Fig. 7Full vector spectrum analysis results of shaft signal under 1500r/min

a) Principal vibration vector of shaft signal under 1500 r/min

b) Auxiliary vibration vector of shaft signal under 1500 r/min

Fig. 8Full vector spectrum analysis results of bearing signal under 1500 r/min

a) Principal vibration vector of bearing signal under 1500 r/min

b) Auxiliary vibration vector of bearing signal under 1500 r/min

Through comparative analysis, it can be seen that although the shaft vibration signal also exhibits certain fault characteristics such as second harmonic and other high-order harmonics, the fault characteristics of the bearing vibration signal are more obvious compared to others, especially when the full vector spectrum technology is used to fuse the dual channel information, the fused fault characteristics expressed are more comprehensive and clear.

5. Conclusions

This article proposes a simulation study on the relationship between shaft vibration and bearing vibration under support loose fault condition based on homologous information fusion. More accurate references can be provided for fault analysis and status monitoring by studying the relationship between them. The following conclusion could be obtained through systematic study:

1) As for the two kinds of signals, the fault characteristics expressed by the full vector spectrum are more real and reliable than single channel analysis results.

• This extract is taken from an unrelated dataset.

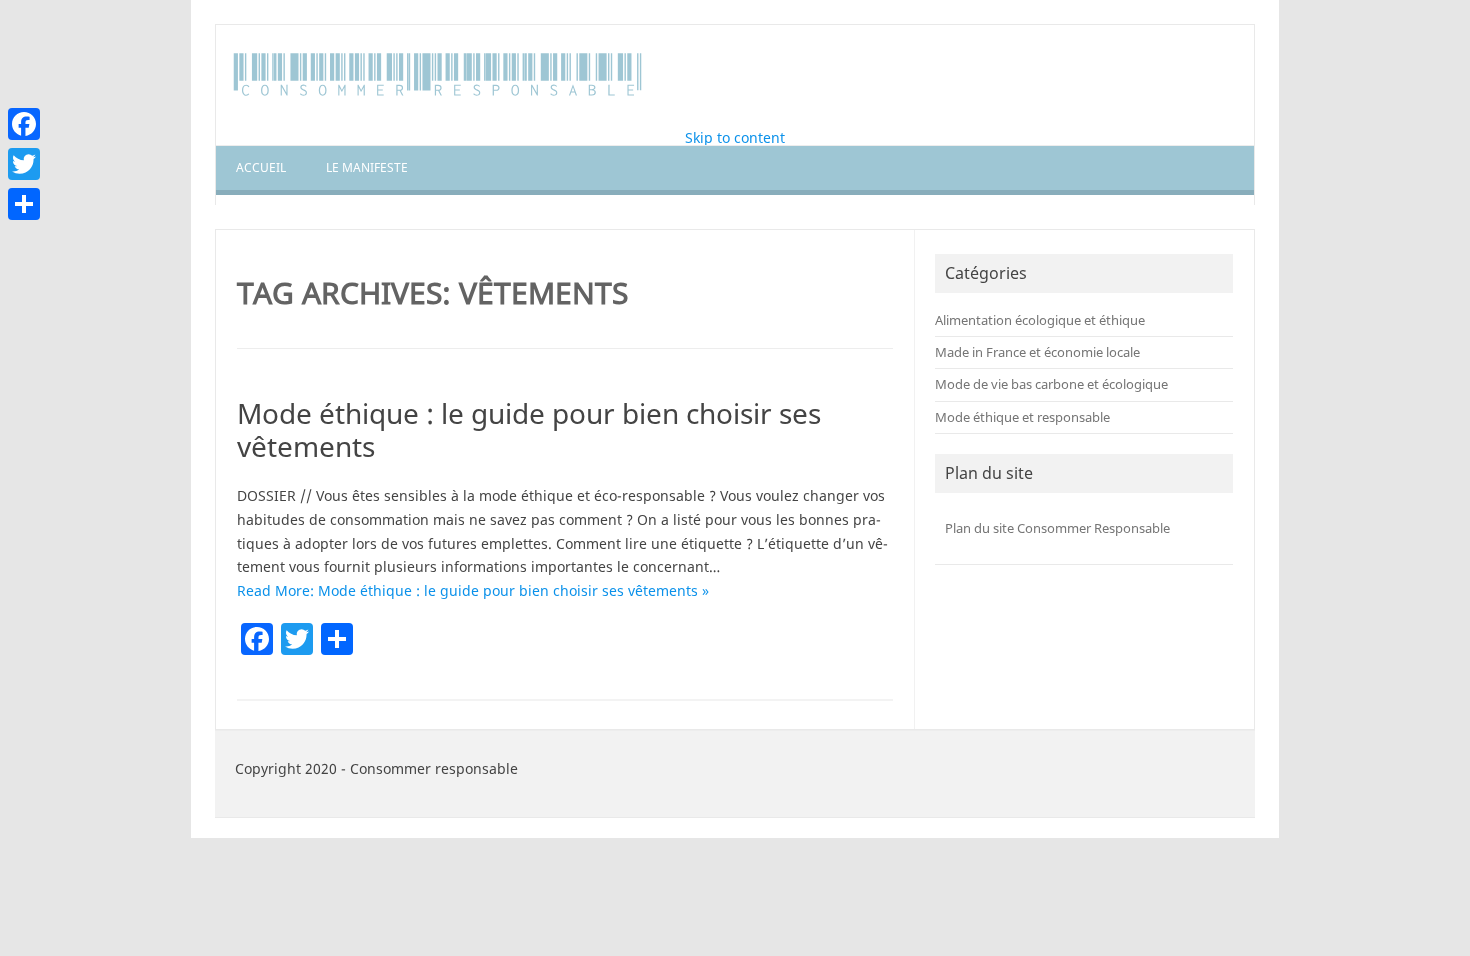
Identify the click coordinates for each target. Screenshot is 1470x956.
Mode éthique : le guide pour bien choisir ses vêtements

2) Under the loose fault of the support system, the principle vibration vectors of the shaft vibration signal and the bearing vibration signal have similar trends with the change of speed.

3) The fault characteristics of the bearing vibration signal are more obvious than those of the shaft vibration signal.

Although this study has achieved certain results, the established rotor system model is based on a rigid support system. However, the actual rotor bearing foundation system often has flexible supports due to its own structure and operational needs. Therefore, further research is needed on the relationship between shaft vibration and bearing vibration under different support properties.

In addition, there are many types of faults that occur in the rotor bearing foundation system, such as rotor misalignment, oil film oscillation, rotor cracks, etc. However, this article only analyzes and studies the common loosening fault occuring in the support system, which is obviously insufficient. Therefore, further in-depth research is needed on the relationship between shaft vibration and bearing vibration of the rotor bearing foundation system under other types of faults.